Data extracted from a collection:
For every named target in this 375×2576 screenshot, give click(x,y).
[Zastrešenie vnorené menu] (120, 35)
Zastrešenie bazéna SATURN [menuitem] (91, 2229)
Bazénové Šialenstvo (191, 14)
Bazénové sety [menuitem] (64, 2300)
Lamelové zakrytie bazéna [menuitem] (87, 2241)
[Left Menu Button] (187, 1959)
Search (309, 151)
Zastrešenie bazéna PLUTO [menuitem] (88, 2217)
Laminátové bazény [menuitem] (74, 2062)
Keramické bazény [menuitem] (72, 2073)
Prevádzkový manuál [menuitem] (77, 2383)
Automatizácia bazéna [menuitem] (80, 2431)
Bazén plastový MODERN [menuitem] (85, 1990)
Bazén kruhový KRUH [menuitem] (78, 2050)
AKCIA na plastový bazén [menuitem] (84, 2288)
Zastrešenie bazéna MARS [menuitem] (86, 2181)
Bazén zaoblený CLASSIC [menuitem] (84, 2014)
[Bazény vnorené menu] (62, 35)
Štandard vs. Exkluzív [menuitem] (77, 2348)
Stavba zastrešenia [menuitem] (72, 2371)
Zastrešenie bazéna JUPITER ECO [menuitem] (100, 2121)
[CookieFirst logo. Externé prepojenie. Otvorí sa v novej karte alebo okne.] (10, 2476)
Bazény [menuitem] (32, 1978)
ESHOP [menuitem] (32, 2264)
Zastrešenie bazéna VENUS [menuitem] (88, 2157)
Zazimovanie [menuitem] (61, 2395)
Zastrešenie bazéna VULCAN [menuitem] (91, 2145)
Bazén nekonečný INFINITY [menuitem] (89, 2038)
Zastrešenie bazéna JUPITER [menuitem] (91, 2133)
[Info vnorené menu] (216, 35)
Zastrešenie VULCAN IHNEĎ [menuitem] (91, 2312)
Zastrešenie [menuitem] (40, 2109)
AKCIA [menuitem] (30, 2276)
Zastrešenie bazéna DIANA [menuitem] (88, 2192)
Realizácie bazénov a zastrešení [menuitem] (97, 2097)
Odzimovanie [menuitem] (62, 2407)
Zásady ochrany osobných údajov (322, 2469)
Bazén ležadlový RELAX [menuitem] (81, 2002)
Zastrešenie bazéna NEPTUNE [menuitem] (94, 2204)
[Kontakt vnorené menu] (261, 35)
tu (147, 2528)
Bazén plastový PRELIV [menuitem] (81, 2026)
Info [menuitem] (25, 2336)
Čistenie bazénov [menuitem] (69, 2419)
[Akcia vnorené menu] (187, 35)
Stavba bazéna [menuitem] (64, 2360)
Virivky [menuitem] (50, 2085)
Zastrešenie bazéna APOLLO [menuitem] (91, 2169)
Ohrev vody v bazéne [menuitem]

**WORK TASK**
Each entry above should be retyped exactly, with nothing missed.

**EXERCISE ANSWER**
For every named target in this 375×2576 screenshot, give click(x,y).
[Zastrešenie vnorené menu] (120, 35)
Zastrešenie bazéna SATURN [menuitem] (91, 2229)
Bazénové Šialenstvo (191, 14)
Bazénové sety [menuitem] (64, 2300)
Lamelové zakrytie bazéna [menuitem] (87, 2241)
[Left Menu Button] (187, 1959)
Search (309, 151)
Zastrešenie bazéna PLUTO [menuitem] (88, 2217)
Laminátové bazény [menuitem] (74, 2062)
Keramické bazény [menuitem] (72, 2073)
Prevádzkový manuál [menuitem] (77, 2383)
Automatizácia bazéna [menuitem] (80, 2431)
Bazén plastový MODERN [menuitem] (85, 1990)
Bazén kruhový KRUH [menuitem] (78, 2050)
AKCIA na plastový bazén [menuitem] (84, 2288)
Zastrešenie bazéna MARS [menuitem] (86, 2181)
Bazén zaoblený CLASSIC [menuitem] (84, 2014)
[Bazény vnorené menu] (62, 35)
Štandard vs. Exkluzív [menuitem] (77, 2348)
Stavba zastrešenia [menuitem] (72, 2371)
Zastrešenie bazéna JUPITER ECO [menuitem] (100, 2121)
[CookieFirst logo. Externé prepojenie. Otvorí sa v novej karte alebo okne.] (10, 2476)
Bazény [menuitem] (32, 1978)
ESHOP [menuitem] (32, 2264)
Zastrešenie bazéna VENUS [menuitem] (88, 2157)
Zazimovanie [menuitem] (61, 2395)
Zastrešenie bazéna VULCAN [menuitem] (91, 2145)
Bazén nekonečný INFINITY [menuitem] (89, 2038)
Zastrešenie bazéna JUPITER [menuitem] (91, 2133)
[Info vnorené menu] (216, 35)
Zastrešenie VULCAN IHNEĎ [menuitem] (91, 2312)
Zastrešenie [menuitem] (40, 2109)
AKCIA [menuitem] (30, 2276)
Zastrešenie bazéna DIANA [menuitem] (88, 2192)
Realizácie bazénov a zastrešení [menuitem] (97, 2097)
Odzimovanie [menuitem] (62, 2407)
Zásady ochrany osobných údajov (322, 2469)
Bazén ležadlový RELAX [menuitem] (81, 2002)
Zastrešenie bazéna NEPTUNE [menuitem] (94, 2204)
[Kontakt vnorené menu] (261, 35)
tu (147, 2528)
Bazén plastový PRELIV [menuitem] (81, 2026)
Info [menuitem] (25, 2336)
Čistenie bazénov [menuitem] (69, 2419)
[Akcia vnorené menu] (187, 35)
Stavba bazéna [menuitem] (64, 2360)
Virivky [menuitem] (50, 2085)
Zastrešenie bazéna APOLLO [menuitem] (91, 2169)
Ohrev vody v bazéne [menuitem]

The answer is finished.